- Exercise description
Scan the material below for the string "November", and copy every line where it shows up.

- Data excerpts

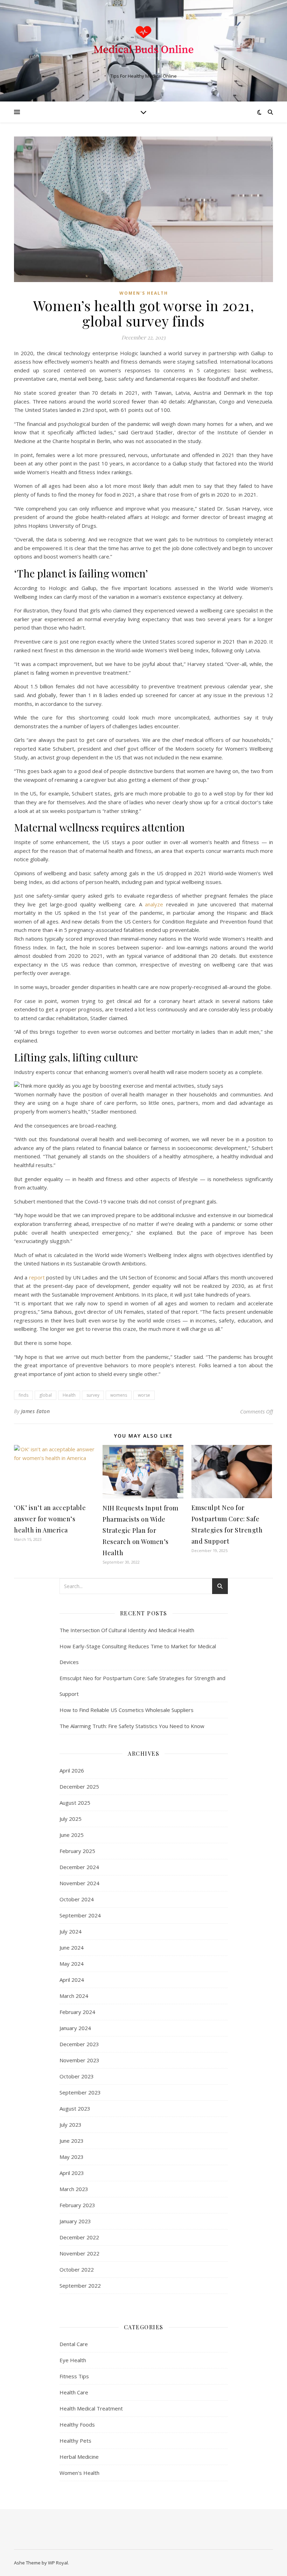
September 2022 (80, 2285)
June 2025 (71, 1834)
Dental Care (73, 2343)
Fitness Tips (74, 2376)
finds (23, 1395)
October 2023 (76, 2076)
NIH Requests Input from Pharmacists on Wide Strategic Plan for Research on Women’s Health (140, 1530)
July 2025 (70, 1818)
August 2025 (74, 1802)
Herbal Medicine (79, 2456)
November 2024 (79, 1883)
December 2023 (79, 2044)
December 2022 (79, 2237)
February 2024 (77, 2011)
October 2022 (76, 2269)
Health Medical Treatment (91, 2408)
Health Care (73, 2392)
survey (92, 1395)
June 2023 (71, 2140)
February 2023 (77, 2205)
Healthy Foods (77, 2424)
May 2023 (71, 2156)
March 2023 (73, 2188)
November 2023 (79, 2060)
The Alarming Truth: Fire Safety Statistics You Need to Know (131, 1725)
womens (118, 1395)
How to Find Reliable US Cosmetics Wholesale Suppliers (126, 1709)
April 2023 (71, 2172)
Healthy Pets (75, 2440)
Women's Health (143, 293)
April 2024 (71, 1979)
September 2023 (80, 2092)
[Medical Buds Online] (143, 45)
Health (69, 1395)
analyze (154, 904)
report (37, 1277)
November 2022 (79, 2253)
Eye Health (72, 2360)
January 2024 (75, 2027)
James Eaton (35, 1411)
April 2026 (71, 1770)
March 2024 (73, 1995)
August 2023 (74, 2108)
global (45, 1395)
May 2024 (71, 1963)
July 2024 (70, 1931)
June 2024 (71, 1947)
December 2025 (79, 1786)
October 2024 (76, 1899)
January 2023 (75, 2221)
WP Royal (58, 2563)
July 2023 (70, 2124)
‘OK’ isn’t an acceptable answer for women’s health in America (50, 1518)
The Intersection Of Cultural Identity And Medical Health (126, 1630)
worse (144, 1395)
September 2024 (80, 1915)
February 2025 (77, 1850)
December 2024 (79, 1866)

- Worked solution
November 2024 (79, 1883)
November 2023 (79, 2060)
November 2022 (79, 2253)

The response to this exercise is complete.